Aonach Meadhoin is a Munro mountain situated in the Kintail region of Scotland. It stands on the northern side of Glen Shiel some 31 kilometres south east of Kyle of Lochalsh.

Listed summits of Aonach Meadhoin
| Name | Grid ref | Height | Status |
|---|---|---|---|
| Sgùrr an Fhuarail | NH054139 | 987 m (3238 ft) | Munro Top |

== Overview ==
Aonach Meadhoin reaches a height of 1001 metres (3284 feet) and along with the Munros of Saileag and Sgùrr a' Bhealaich Dheirg it forms a group of mountains sometimes referred to as the North Glen Shiel Ridge. The group are also known as the “Brothers of Kintail” in a nodding acquaintance to the better known Five Sisters of Kintail just to the north west. The mountain's name translates from Gaelic as Middle Ridge, the mountain is shaped like a horseshoe with the summit ridge lying centrally between the two ridges on either side of Coire na Cadha which lies between the mountain and the A87 road two kilometres to the south.

== Geography ==
Aonach Meadhoin’s north and south faces are steep as they drop to the corries of Coire nan Eun (north) and Coire na Cadha (south); the northern face is craggy and holds snow well into summer. The mountain is made up of three main ridges which radiate from its summit; the western ridge connects to the adjoining Munro of Sgùrr a' Bhealaich Dheirg which lies two kilometres away. Another ridge goes north east for a kilometre to the subsidiary “Top” of Sgùrr an Fhuarail (Peak of the Cold Place) where it splits, the northern spur going for 2.5 kilometres to the Munro of Ciste Dhubh, while the south eastern ridge descends to the Cluanie Inn on the A87. Sgùrr an Fhuarail reaches a height of 987 metres (3238 feet) and is listed in the Munro Tables as a “Top” of Aonach Meadhoin. It is a fine viewpoint towards the east including an aerial view of Loch Cluanie, which is better than from the main summit.

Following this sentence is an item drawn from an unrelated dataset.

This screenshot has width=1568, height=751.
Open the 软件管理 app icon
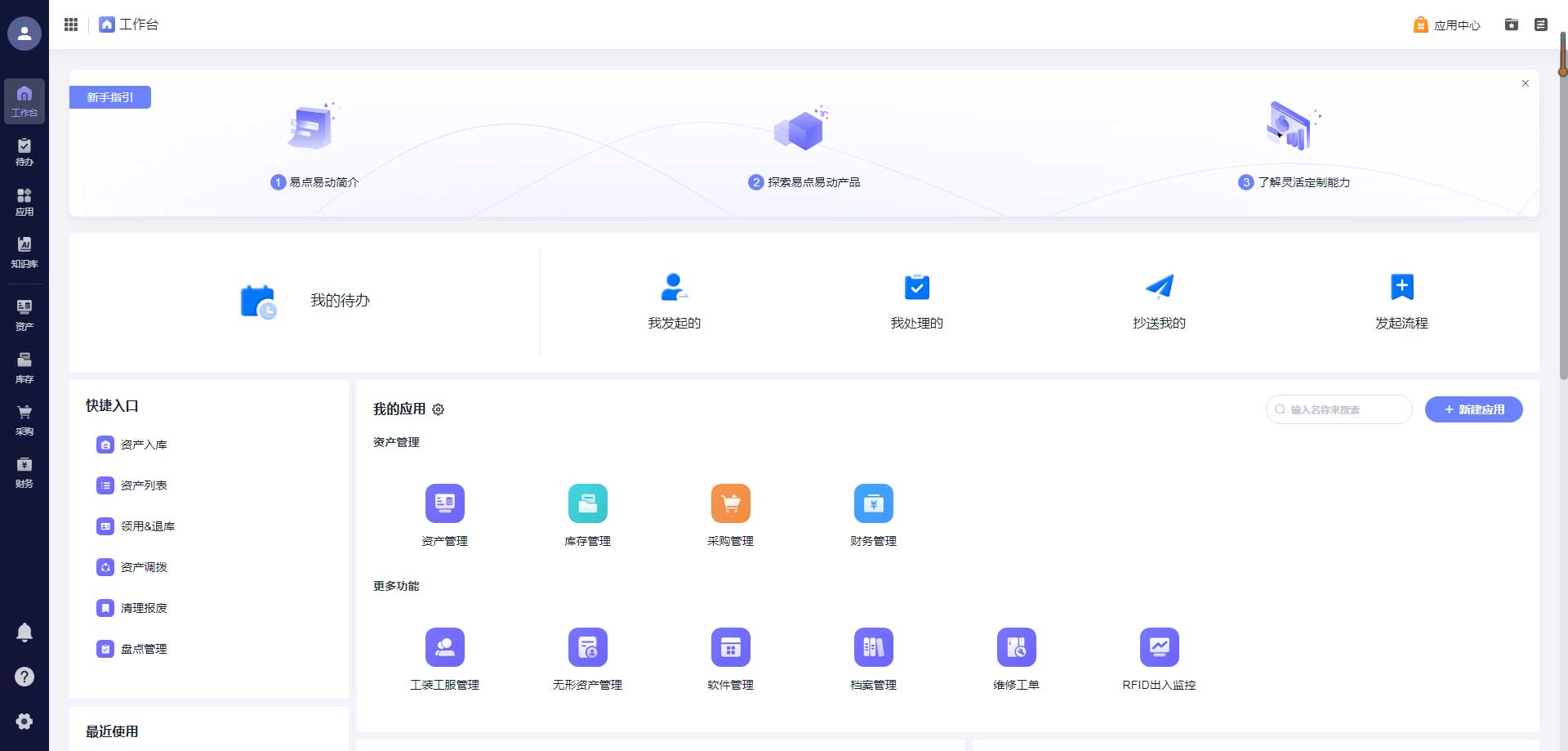pos(730,647)
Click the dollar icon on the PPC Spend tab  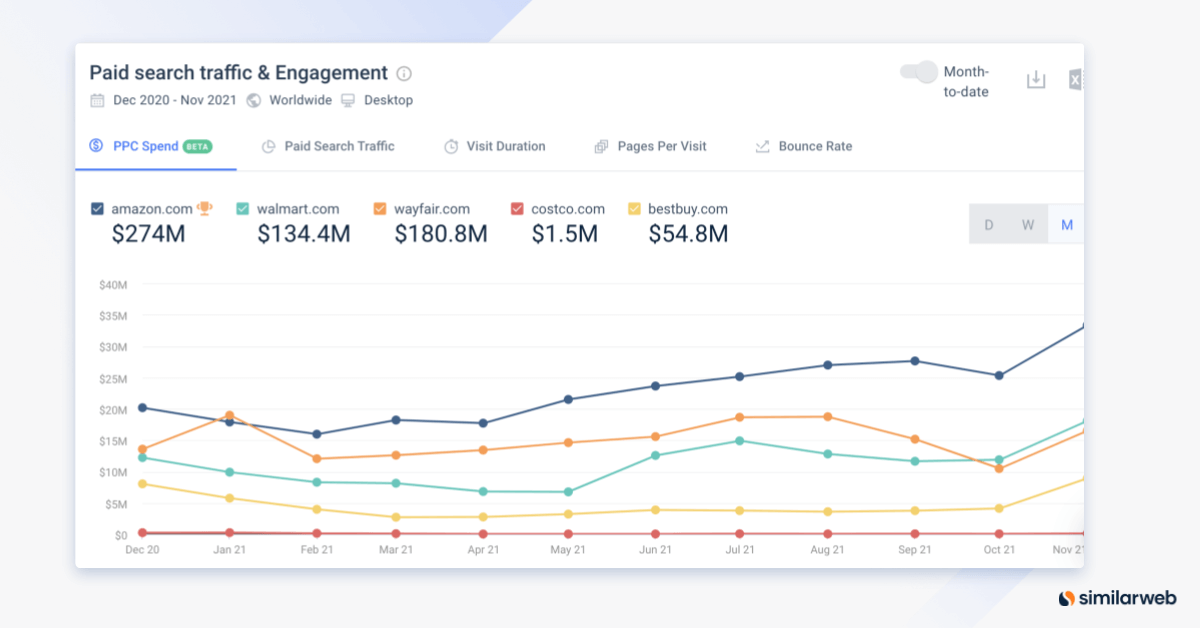point(97,146)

All drainage from Aonach Meadhoin goes to the east coast of Scotland, over 70 kilometres distant, even though the mountain only stands 15 kilometres from Loch Duich on the west coast. The mountain's two main corries are major gathering grounds for Scottish rivers. To the north Coire nan Eun is the source of the River Affric which eventually finds its way to the Beauly Firth, while to the south Coire na Cadha supplies much of the water for the hydro reservoir of Loch Cluanie, eventually reaching the Moray Firth via the River Moriston and Loch Ness.

== Ascents ==
Ascents of Aonach Meadhoin are usually started from the Cluanie Inn on the A87 road. When viewed from the inn, the main summit is hidden behind Sgùrr an Fhuarail. The direct ascent goes up the south east ridge passing over Sgùrr an Fhuarail before reaching the summit. The mountain is quite often climbed in conjunction with other peaks, the SMC’s Munro guide recommends climbing it with Ciste Dhubh, three kilometres to the north, however it is often scaled with the other two Munros of the North Glen Shiel Ridge. This latter walk begins two kilometres west of Cluanie Inn at grid reference and uses two subsidiary ridges to ease the climb and descent onto and off the main ridge.